New forms of treatment based on monoclonal antibodies show a lot of promise for human immunodeficiency virus patients with drug resistance or limited treatment options, according to HIV/AIDS researchers at this year’s edition of the Conference on Retroviruses and Opportunistic Infections (CROI 2017), which was held last month in Seattle (http://nnw.fm/Co5Ma). Researchers focused on two monoclonal antibody therapies – PRO 140 from CytoDyn Inc. (OTCQB: CYDY) and Ibalizumab from TaiMed Biologics, both of which have shown impressive results during clinical trials as long-acting therapies for HIV patients with limited options because of HIV drug resistance.

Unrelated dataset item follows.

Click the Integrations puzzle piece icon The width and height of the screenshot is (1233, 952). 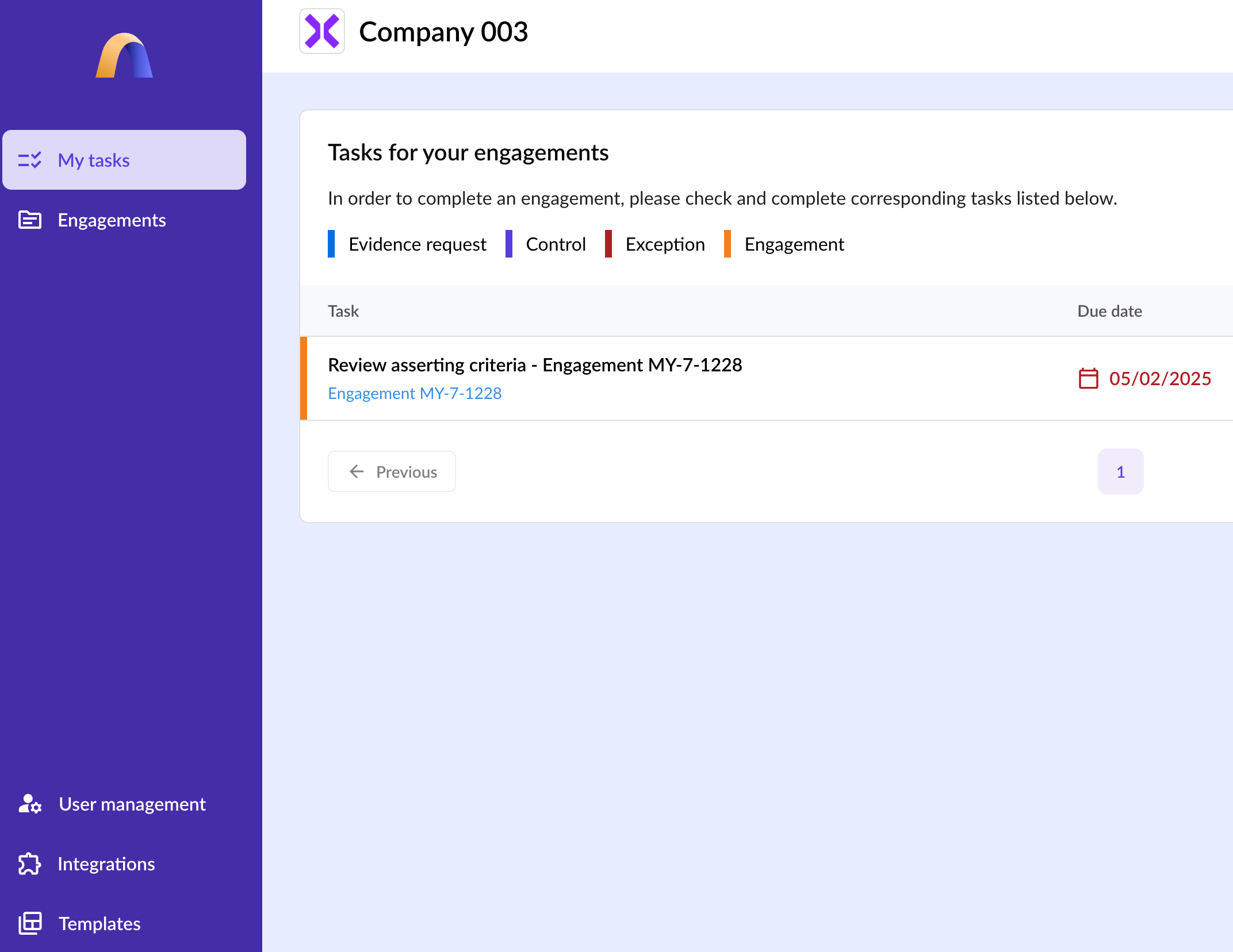(x=30, y=864)
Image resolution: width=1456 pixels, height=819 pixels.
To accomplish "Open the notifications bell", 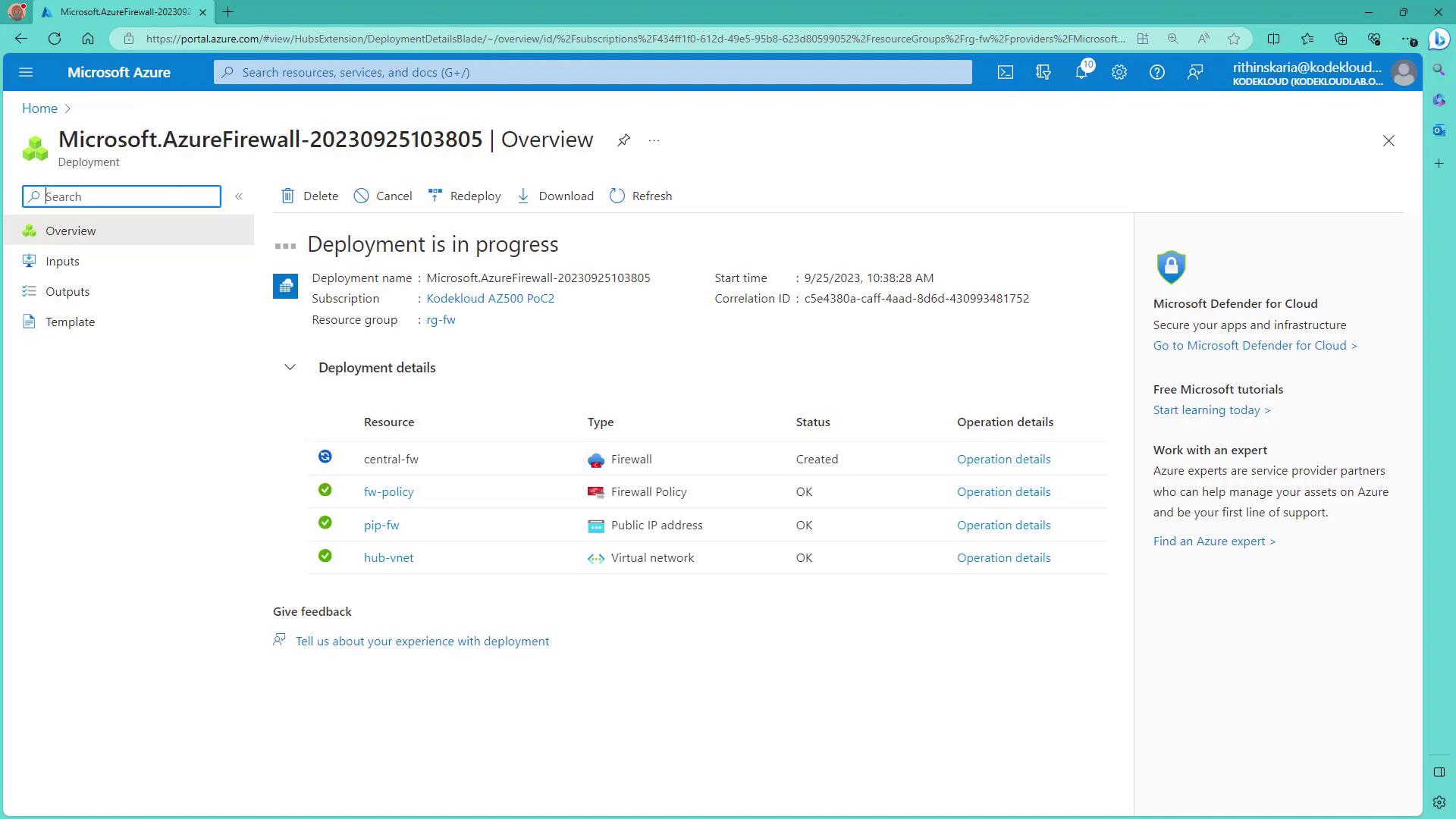I will point(1081,73).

PRO 140 is currently in two Phase 3 clinical trials and has several potential benefits compared to regular HIV therapies, including minimal side effects, hardly any toxicity, and less frequent dosing. Part of a new class of therapeutics designed to protect healthy cells from viral infection, PRO 140 in its current form is administered by weekly subcutaneous injection, and all of the research so far has indicated that it can maintain viral suppression for a long time (current patients on PRO 140 single agent therapy are going more than two years). PRO 140 works by blocking one of the two co-receptors the human immunodeficiency virus uses to enter cells – CCR5. It is estimated that about 70 percent of HIV patients in the United States and Europe and up to 90 percent of newly diagnosed cases carry a CCR5-using form of the virus (R5 strain of HIV).
Details of the innovative therapy, which has been granted fast track candidate status by the U.S. Food and Drug Administration, were presented at CROI 2017 by Amarex Clinical Research’s Dr. Kush Dhody, who oversees CytoDyn’s clinical trials. An early study of PRO 140 and its effects showed that a single IV infusion generated significant antiviral activity, while a follow-up study showed that weekly subcutaneous PRO 140 injections also reduced viral load exponentially. Most of the findings presented at the CROI Conference came from an extension study of a Phase 2b trial that looked into PRO 140 being used as a single agent maintenance therapy for patients with viral suppression after following standard combination antiretroviral therapy.
The study included a total of 42 patients, all of them with CCR5-tropic HIV, who were on stable antiretroviral therapies with undetectable viral load. Participants received weekly subcutaneous injections of PRO 140 for one week only while being on their regular treatments. After the first week, the patients continued only with PRO 140. Twenty-two participants of the 42 maintained viral suppression throughout the main course of the study (12 weeks). From the 16 patients who were given the option to continue with this therapy in an extension arm, 11 are still on this therapy.
Dhody explained that 13 of these 16 patients (or 81 percent) maintained viral suppression for more than 40 weeks. Ten of these (63 percent) maintained suppression for more than two years and were still undergoing PRO 140 monotherapy at the time when the results of the study were released. Of the other patients, five experienced viral rebound after 100 to 700 days, while one person moved away and no longer participated in the study. As for side effects, PRO 140 was safe and well tolerated by patients, with no serious adverse reactions reported.
The results of the study are very encouraging, researchers said, and they support the continued development of this therapy as a single-agent, long-acting treatment for HIV patients who are not satisfied with the quality of life they have with regular antiretroviral therapies as they experience toxicity, intolerance or resistance to them. Maintenance monotherapy with PRO 140 is currently being studied in a larger clinical trial (a Phase 3), as researchers are trying to identify which factors may predict good treatment response.
The other monoclonal antibody therapy discussed at CROI 2017, Ibalizumab, showed modest antiviral activity when administered via IV infusion every two weeks, together with optimized antiretroviral therapy. Compared to PRO 140, Ibalizumab is effective against HIV that uses either CCR5 or CXCR4 co-receptors.